La serie que deberías estar viendo

Y Netflix es el nuevo HBO

No es Capadocia”, no es “Oz” y definitivamente no es “Prison Break”, pero “Orange is the New Black” sí nos lleva detrás de las rejas de una correccional para seguir los dimes y diretes de nuestra protagonista: una rubia de clase media mucho más preocupada por perderse un par de capítulos de Mad Men que por el hecho de que por 15 meses una prisión será su nueva casa.

Ya decíamos que Netflix es el nuevo HBO y con esta comedia de los creadores de “Weeds”, lo volvemos a comprobar.
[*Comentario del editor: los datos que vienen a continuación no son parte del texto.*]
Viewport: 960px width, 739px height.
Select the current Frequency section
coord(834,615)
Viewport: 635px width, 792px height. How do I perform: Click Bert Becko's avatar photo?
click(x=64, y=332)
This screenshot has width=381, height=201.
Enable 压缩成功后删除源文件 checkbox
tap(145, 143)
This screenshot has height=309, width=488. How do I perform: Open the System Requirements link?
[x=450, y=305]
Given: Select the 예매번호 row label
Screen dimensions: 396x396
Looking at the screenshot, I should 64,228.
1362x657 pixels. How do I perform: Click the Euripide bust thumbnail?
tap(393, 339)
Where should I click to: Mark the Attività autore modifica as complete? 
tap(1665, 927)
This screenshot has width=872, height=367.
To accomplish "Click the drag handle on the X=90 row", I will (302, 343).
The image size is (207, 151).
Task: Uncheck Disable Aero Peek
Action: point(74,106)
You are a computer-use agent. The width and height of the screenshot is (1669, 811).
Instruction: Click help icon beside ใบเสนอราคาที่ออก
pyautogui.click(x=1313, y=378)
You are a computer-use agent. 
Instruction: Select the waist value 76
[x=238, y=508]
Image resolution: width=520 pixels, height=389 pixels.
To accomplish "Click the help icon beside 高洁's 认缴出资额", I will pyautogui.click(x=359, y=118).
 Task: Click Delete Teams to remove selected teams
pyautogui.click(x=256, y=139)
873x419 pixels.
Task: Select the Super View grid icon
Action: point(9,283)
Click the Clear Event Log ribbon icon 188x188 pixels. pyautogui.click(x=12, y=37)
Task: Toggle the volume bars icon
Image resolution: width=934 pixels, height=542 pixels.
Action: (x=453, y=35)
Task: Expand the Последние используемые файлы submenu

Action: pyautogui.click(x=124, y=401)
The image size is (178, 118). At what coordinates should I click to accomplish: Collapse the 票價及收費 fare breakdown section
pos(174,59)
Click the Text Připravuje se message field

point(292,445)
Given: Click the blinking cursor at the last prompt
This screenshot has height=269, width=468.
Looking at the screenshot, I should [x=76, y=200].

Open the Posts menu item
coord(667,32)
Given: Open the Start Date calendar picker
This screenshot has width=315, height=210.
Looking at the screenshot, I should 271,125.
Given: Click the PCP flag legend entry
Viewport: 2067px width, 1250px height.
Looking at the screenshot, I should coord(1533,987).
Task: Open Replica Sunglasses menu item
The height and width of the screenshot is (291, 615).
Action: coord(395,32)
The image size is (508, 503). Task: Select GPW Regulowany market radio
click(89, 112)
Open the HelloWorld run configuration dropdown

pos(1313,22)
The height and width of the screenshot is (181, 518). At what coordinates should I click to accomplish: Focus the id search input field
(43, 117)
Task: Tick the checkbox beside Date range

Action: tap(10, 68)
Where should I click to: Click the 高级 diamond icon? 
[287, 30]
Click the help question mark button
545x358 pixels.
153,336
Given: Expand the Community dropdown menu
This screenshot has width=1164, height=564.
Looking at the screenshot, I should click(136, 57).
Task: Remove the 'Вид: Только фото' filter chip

De diálogos inteligentes, situaciones que se apartan absolutamente del cliché y actuaciones tan enternecedoras como cómicas, Orange se lleva nuestro voto como la comedia que la televisión necesitaba.

Nos vemos lanzados directamente a las regaderas de prisión desde el segundo uno que empieza la serie. Taylor Schilling como Piper Chapman nos recuerda que cuando uno está encerrado en la cárcel los peligros acechan en cada esquina… y eso empieza con los hongos en los pies.

A partir de ese momento, sabemos que Chapman no es una heroína sufrida. Sí, ha sido privada de su libertad por más de un año, sí se ve obligada a aplazar su boda con el prometido al que ama (encantadoramente interpretado por Jason Biggs), y sí, no hay pez más fuera del agua que una burguesa dedicada a hacer lociones y jabones atrapada en una pecera con tiburones (del ghetto), pero eso no significa que se vaya a dedicar a llorar… tanto.

La historia entera parece una oda tejida alrededor de lo mucho que el destino odia a Piper -curiosamente, historia basada en las experiencias reales de la escritora Piper Kerman- A nuestra protagonista nada parece salirle bien, empezando porque, luego de 10 de años de haber pasado por una “etapa lésbica” y haber transportado dinero de drogas una sola vez en su vida como favor a su en ese entonces novia, acab en prisión. Pero ésa es sólo una probadita de lo dispuesto que está alguien allá arriba a hacerle la vida de cuadritos.

Llega a la cárcel para toparse con que la novia a quien ahora odia, también está encerrada con ella (interpretada por la alumna de “That 70’s Show”, Laura Prepon), a su arribo insulta a la encargada de la cocina quien decide vengarse de ella privándola de comida, logra muy a su pesar enamorar a la prisionera más loca de todo el reclusorio, quien inmediatamente la hace su esposa, y termina con un terrible corte de pelo proporcionado por el único transexual en el bote. La cereza en el pastel.

Para Piper Chapman esos 15 meses en prisión se van a sentir como 15 años. Y no podemos evitar sentir gran placer al respecto. Después de todo, entre peor se la pase ella, mejor nos la pasamos nosotros. Y no estamos hablando de que ésta sea una comedia de carcajadas, pero simplemente amamos la idea de que una mujer que compara las chanclas en prisión con Toms y se pregunta cuántas generaciones de iPhone van a salir mientras ella esté encerrada, acabe tan embarrada en el lodo que ni un baño a cubetazos pueda limpiarla.

Y los personajes secundarios son un manjar. Desde “Crazy Eyes”, cuyo pretexto para hacer de Piper su esposa es “lancé mi pastel por ti”, hasta Deborah Rush, como la mamá de nuestra protagonista, mucho más preocupada por la vida usable de los ovarios de su hija que por el hecho de que esté recluída, cada papel escrito en Orange se degusta como crema pastelera.

Nos nos juzguen si deseamos que a Piper le alarguen susentencia, porque a esta primera temporada, cuyos 13 capítulos ya pueden encontrar en Netflix, la calificamos con un 8.5… y quisiéramos que fuera una cadena perpetua.